Pytorch's getting slower batch by batch within one epoch

Hi
I am using LSTM to deal with sequences (sequence to sequence model). In my case the whole training set contains about 7000 sequences with variable length, so I use dataset and dataloader classes to feed my data into the model, with batch_size equal to one.
Now the problem I have is, the processing time is not equal for each batch, it is gradually increasing, for example, in the beginning, processing 50 sequences neededonly 1 minute but after 2000 sequences, processing 50 sequences took about half hour, and the time keeps increasing now, I don’t know what causes this problem? I also noticed that the memory consumption was also increasing, which should not happen. Any ideas?
Thanks!

1 Like

If the memory consumption is gradually increasing, I reckon you are saving/generating some variables between each epoch without releasing them. Check the code carefully If it’s not the case

Try the following on platform 1:
torch.backends.cudnn.enabled = False

Also separately maybe try:
torch.backends.cudnn.benchmark = True

This might help

Thank you, Devansh! I will check them.
You remind me that when I use dataset and dataloader, for each batch, I generated one variable for sequence and one variable for label. I don’t explicitly release them, and I haven’t seen any examples of doing that. I think it might be the problem. Do you know how to release them please?

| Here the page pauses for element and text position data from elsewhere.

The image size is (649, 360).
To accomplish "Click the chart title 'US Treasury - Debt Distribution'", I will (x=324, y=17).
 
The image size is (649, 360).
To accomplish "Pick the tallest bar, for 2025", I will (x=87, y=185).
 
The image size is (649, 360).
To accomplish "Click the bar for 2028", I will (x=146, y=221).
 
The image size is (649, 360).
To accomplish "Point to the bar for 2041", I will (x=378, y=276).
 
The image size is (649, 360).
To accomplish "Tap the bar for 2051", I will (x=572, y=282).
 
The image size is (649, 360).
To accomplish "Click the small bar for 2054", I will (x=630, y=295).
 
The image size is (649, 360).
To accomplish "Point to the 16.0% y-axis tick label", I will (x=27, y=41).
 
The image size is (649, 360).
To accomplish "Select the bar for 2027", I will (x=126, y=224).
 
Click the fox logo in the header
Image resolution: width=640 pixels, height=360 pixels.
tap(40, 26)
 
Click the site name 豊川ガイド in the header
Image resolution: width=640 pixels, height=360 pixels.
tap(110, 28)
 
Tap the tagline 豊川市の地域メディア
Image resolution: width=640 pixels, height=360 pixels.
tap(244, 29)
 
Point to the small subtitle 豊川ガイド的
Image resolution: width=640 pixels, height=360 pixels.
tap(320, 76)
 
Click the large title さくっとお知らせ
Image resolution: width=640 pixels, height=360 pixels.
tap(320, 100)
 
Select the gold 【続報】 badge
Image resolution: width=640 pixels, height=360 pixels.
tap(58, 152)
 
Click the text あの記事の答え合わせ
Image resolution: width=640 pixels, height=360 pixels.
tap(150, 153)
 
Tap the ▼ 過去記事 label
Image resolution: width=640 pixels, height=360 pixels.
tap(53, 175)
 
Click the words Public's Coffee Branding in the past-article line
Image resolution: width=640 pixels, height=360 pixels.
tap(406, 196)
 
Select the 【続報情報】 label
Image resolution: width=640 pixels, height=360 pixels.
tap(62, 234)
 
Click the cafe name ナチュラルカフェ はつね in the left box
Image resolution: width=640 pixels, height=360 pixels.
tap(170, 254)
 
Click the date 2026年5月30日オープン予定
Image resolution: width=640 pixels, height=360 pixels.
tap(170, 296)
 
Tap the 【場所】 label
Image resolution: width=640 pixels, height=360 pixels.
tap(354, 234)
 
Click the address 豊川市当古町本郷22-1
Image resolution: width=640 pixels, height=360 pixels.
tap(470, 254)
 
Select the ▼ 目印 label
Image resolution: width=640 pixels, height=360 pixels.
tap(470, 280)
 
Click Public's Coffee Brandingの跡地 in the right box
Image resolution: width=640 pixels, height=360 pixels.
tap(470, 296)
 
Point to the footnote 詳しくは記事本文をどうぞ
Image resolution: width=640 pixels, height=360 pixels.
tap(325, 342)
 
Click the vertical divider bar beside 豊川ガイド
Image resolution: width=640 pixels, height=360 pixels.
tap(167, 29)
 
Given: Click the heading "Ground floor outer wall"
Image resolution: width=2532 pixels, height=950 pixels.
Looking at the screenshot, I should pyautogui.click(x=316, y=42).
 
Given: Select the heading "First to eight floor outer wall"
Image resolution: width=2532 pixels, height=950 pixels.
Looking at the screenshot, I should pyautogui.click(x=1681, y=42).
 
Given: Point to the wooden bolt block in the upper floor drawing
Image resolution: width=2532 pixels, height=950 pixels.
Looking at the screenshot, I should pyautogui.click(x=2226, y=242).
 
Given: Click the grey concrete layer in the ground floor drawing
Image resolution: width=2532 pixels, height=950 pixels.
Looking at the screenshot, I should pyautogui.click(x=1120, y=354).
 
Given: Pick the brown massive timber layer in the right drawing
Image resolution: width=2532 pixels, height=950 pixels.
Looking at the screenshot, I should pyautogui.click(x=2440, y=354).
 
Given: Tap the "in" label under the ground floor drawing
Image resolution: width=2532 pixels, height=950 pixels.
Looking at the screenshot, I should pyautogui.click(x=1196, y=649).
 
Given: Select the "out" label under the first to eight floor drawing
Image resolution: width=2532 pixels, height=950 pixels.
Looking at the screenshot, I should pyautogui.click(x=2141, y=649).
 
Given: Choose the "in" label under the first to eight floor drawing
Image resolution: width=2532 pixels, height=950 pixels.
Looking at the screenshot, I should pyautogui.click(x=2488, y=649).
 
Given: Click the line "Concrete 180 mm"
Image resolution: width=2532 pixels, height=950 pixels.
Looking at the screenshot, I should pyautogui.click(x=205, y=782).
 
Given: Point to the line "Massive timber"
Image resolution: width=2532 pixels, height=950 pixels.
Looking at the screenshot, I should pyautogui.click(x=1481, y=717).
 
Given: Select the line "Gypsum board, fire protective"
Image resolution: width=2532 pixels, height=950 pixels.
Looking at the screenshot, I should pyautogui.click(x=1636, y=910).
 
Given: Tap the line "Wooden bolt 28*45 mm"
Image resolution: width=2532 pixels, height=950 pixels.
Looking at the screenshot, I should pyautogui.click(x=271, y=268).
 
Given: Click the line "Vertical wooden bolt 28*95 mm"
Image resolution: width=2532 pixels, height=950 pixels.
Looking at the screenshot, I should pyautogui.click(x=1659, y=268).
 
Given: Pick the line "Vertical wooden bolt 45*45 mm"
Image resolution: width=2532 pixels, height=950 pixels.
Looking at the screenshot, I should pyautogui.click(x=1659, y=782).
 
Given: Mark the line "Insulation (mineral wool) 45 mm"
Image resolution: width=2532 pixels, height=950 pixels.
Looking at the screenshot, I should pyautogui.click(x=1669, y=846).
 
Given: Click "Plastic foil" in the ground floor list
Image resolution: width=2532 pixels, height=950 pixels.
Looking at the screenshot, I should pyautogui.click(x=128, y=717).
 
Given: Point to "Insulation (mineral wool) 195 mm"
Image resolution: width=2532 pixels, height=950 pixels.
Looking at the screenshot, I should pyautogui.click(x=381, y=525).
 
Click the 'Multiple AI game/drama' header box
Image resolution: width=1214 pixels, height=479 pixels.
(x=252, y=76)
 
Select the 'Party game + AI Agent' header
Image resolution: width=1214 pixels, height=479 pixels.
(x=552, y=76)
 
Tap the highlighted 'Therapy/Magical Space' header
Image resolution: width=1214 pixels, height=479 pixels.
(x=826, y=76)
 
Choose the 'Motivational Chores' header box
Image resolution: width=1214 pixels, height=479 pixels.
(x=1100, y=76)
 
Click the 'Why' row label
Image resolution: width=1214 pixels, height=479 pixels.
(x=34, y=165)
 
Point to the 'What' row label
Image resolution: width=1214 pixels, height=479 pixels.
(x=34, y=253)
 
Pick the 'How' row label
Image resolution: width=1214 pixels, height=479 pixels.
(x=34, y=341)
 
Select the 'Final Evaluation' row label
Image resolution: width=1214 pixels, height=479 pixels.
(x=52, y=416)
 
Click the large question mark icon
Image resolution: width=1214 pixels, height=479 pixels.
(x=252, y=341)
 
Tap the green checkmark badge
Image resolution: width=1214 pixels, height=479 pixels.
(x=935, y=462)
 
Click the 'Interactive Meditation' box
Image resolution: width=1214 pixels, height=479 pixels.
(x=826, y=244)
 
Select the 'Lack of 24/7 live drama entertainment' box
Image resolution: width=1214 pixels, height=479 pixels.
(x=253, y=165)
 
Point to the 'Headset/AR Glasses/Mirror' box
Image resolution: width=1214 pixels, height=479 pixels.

If you continuously accumulate the results of variables, you never frees your computation graph.
A common error is to accumulate the total loss for an epoch/training as follows:

total_loss += loss

This actually holds your variables, avoiding you to ever free them. In this case, you should do instead (because you don’t want to backprop through the total_loss, only print its value)

total_loss += loss.data[0]
1 Like

Thank you Francisco.
But I didn’t do that. Below is part of my code

for batch_idx, batch_sample in enumerate(dataset_loader_train):
    inputs, label = batch_sample['seq'], batch_sample['label']
    if USE_CUDA:
        inputs, label = inputs.cuda(), label.cuda()
    label = label.view(inputs.size()[1])
    inputs = inputs.view(inputs.size()[1], 1, -1)
    inputs, label = Variable(inputs), Variable(label)
    optimizer.zero_grad()
    outputs = model(inputs)
    loss = criterion(outputs, label)
    loss.backward(retain_graph=True)
    optimizer.step()

Then maybe somewhere in your model you are doing something similar, holding into tensors that keeps history and thus when you backprop you have huge graphs that increase over time.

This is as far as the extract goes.